Type I: dural arterial supply drains anterograde into venous sinus.
Type II: dural arterial supply drains into venous sinus. High pressure in sinus results in both anterograde drainage and retrograde drainage via subarachnoid veins.
Type III: dural arterial supply drains retrograde into subarachnoid veins.
Type I dural arteriovenous fistulas are suppied by meningeal arteries and drain into a meningeal vein or dural venous sinus. The flow within the draining vein or venous sinus is anterograde.
Type Ia – simple dural arteriovenous fistulas have a single meningeal arterial supply
Type Ib – more complex arteriovenous fistulas are supplied by multiple meningeal arteries
The distinction between Types Ia and Ib is somewhat specious as there is a rich system of meningeal arterial collaterals. Type I dural fistulas are often asymptomatic, do not have a high risk of bleeding and do not necessarily need to be treated.
The high pressure within a Type II dural AV fistula causes blood to flow in a retrograde fashion into subarachnoid veins which normally drain into the sinus. Typically this is because the sinus has outflow obstruction. Such draining veins form venous varices or aneurysms which can bleed. Type II fistulas need to be treated to prevent hemorrhage. The treatment may involve embolization of the draining sinus as well as clipping or embolization of the draining veins.

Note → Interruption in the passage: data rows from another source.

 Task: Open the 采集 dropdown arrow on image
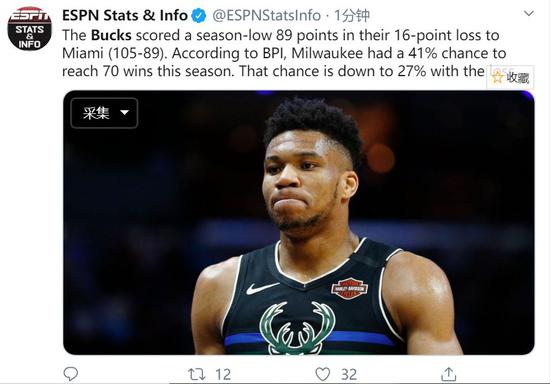coord(125,113)
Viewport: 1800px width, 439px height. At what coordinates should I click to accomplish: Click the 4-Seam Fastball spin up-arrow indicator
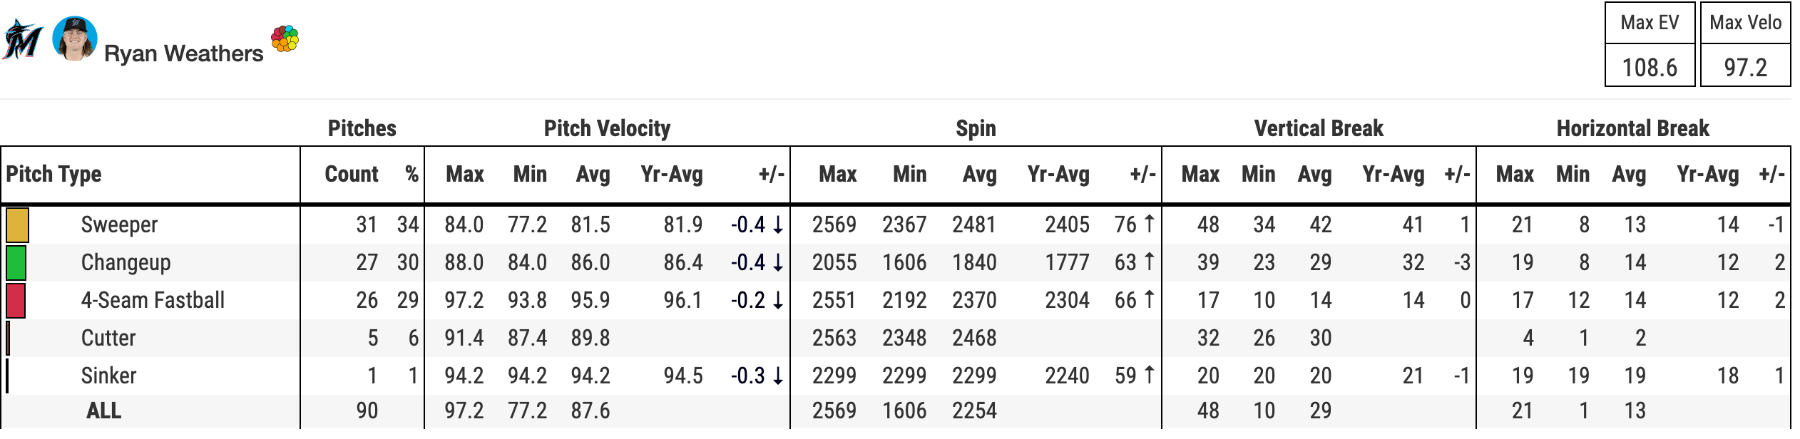click(x=1149, y=300)
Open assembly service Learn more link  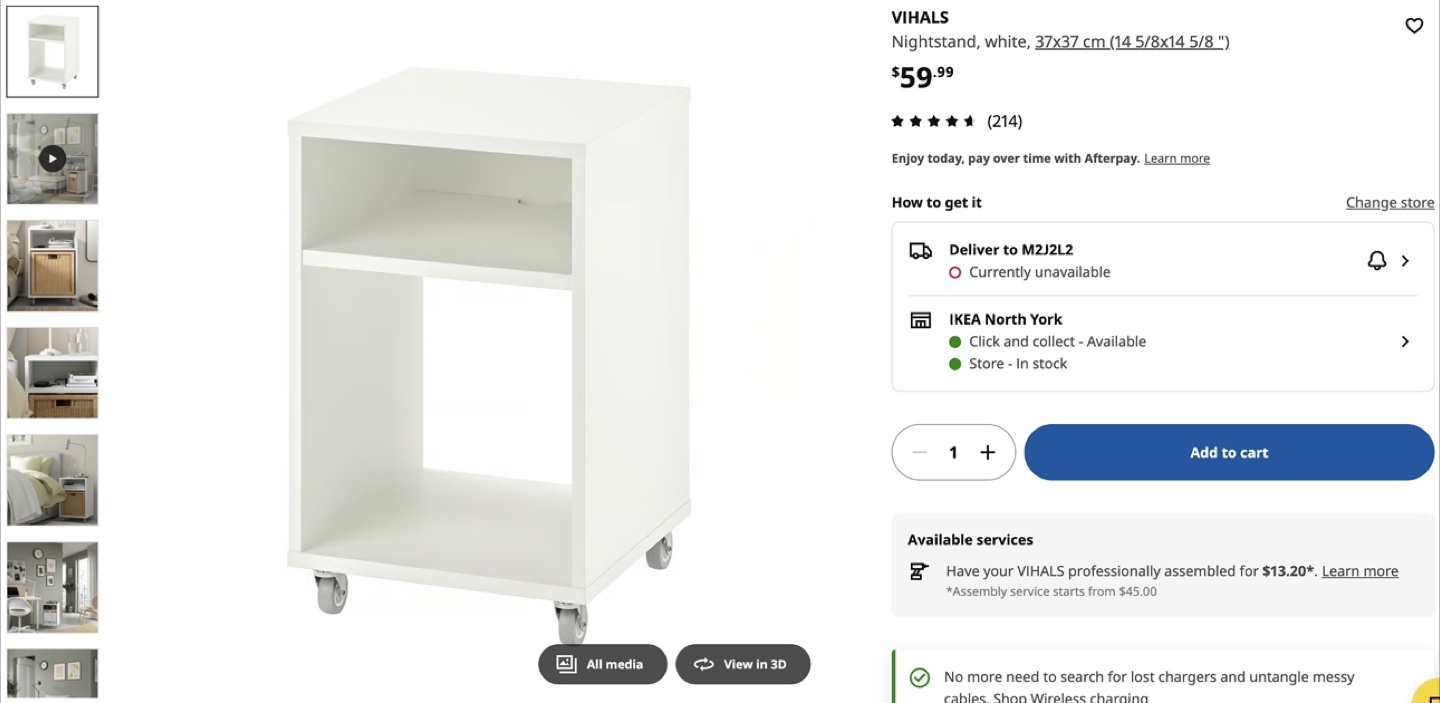point(1360,571)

Type III dural AV fistulas drain directly into subarachnoid veins. These veins can form aneurysms and bleed. Type III dural fistulas need to be treated to prevent hemorrhage. Treatment can be as simple as clipping the draining vein at the site of the dural sinus. If treatment involves embolization, it will only typically be effective if the glue traverses the actual fistula and enters, at least slightly, the draining vein.